Born in Guaxupe, Minas Gerais in 1939, Vitor settled in Sao Paulo, where he worked as a news agent and in advertising. In 1967, he launched himself as a painter of original art. He began exhibiting in 1971, and went on to develop a sound and well-appreciated artistic career. In his painting, Vitor recreates the magical world of his boyhood.

Silvia

Born in 1905 in Morro de Barro Hermelho in Rio de Janeiro, Silvia graduated as a teacher from Escola Normal do Distrito Federal, and as a lawyer from Faculdade de Direito do Rio de Janeiro. A writer, translator and professional journalist, she found literature the first vehicle for her intellectual expression. After 1943, she dedicated herself to painting –her real vocation which gained her lasting popularity.

Magdalena Zawadzka

As a young woman in Warsaw, Poland, she began her artistic career creating models for the puppet theatre in Gdansk. She moved on in the '60s to a research center for Polish "pop" art and was artistic director at Art Intrography Cooperative in Warsaw. Magdalena then migrated to Italy before moving to Brazil in 1975, settling in Sao Paulo. She incorporates in her pictures the exuberance of Brazilian flora and fauna –a world rich in colors and shapes.

Victor Hugo Castaneda

The artist was born in La Palma, Michoacan, Mexico, in 1947. In 1969 he began his career as an artist at the National School of Paint and Sculpture La Esmeralda at the National Institute of Fine Arts in Mexico City. During his artistic studies he collaborated with world-renowned artists. His inspirations include tropical women; natives of the indomitable sierras; and women from forgotten mesas, paths and springs, clouds that cut the solar planes, and from glimmerings and anxieties. Casteñeda pays homage to the significance of women, and to the beautiful as opposed to the ordinary.

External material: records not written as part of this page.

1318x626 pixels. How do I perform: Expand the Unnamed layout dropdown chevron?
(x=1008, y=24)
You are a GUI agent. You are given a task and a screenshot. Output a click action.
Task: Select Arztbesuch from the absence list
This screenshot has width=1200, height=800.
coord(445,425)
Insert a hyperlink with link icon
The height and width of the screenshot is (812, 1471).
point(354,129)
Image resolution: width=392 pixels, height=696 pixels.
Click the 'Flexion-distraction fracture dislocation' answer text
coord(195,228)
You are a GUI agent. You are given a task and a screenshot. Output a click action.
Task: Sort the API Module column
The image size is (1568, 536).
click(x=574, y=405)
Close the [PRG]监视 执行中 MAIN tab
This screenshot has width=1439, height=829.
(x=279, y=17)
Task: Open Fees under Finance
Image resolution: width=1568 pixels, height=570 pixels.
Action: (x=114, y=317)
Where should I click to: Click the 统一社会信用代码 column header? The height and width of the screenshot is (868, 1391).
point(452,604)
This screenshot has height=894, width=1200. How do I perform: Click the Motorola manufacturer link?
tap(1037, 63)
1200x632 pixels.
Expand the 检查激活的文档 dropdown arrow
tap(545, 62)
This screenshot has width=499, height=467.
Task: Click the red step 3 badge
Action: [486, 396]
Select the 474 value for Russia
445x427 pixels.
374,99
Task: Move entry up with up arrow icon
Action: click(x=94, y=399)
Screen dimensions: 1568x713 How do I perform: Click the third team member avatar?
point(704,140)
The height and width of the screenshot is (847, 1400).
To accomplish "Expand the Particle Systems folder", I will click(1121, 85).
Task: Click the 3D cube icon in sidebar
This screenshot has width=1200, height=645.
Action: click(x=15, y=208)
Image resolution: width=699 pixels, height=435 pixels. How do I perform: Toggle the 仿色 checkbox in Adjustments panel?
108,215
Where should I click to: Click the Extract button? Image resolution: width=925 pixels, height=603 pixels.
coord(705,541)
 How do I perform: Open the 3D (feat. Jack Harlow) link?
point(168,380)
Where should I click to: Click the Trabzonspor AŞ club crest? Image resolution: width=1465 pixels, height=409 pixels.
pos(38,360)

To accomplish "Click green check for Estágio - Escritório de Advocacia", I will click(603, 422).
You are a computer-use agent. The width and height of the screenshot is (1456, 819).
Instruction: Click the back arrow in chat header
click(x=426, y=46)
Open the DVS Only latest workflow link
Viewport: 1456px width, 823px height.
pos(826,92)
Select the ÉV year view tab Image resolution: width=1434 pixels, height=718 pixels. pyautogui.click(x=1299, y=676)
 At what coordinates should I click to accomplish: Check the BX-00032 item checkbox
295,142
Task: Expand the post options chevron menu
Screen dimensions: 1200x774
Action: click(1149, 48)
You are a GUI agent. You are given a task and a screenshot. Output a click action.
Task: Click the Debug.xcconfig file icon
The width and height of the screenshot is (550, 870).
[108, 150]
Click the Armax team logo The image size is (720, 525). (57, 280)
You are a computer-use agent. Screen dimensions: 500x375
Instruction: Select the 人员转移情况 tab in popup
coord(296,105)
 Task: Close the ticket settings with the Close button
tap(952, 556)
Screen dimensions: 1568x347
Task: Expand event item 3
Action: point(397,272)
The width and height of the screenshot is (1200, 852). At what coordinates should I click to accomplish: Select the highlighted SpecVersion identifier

Well-known artists, craftsmen, writers, poets, and photographers often spend a week working and teaching at the Ranch (see Events Calendar).

Jose Ignacio Castaneda

Born in Mexico City in 1968, Nacho Castaneda is part of the fifth generation of Castaneda sculptors. He began working in marble at the age of fourteen, and in metals at nineteen. He earned two FIne Art degrees from the National School of Fine Arts San Carlos, where he studied sculpture, painting and engraving. He has been exhibiting his work since 1989 and teaching since 1997. In 2008, he began teaching sculpture at Rancho La Puerta. Castaneda creates sculptures both in the family tradition of figurative females, and abstract works inspired by organic forms and his own ideas about genetic shifts and the evolution of life.

Jennifer Brandt

Born in New York, Brandt came west in her mid-twenties. Trained as a classical actor and vocalist, she was a performer for the first half of her life, and was co-founder and artistic director of a critically-acclaimed theatre company in Los Angeles. In 2001, when she realized she just wasn’t enjoying it anymore, she quit the theatre and returned to her first love--painting, drawing and creating beautiful things with her hands. In 2004, she became resident artist at Rancho La Puerta, where she teaches painting, drawing and jewelry making, as well as creating and exhibiting her art. Brandt works in various media--pencil, ink, watercolor, acrylic, oil, collage, sculpture--and is passionate about history and art and the still point where all branches of knowledge converge.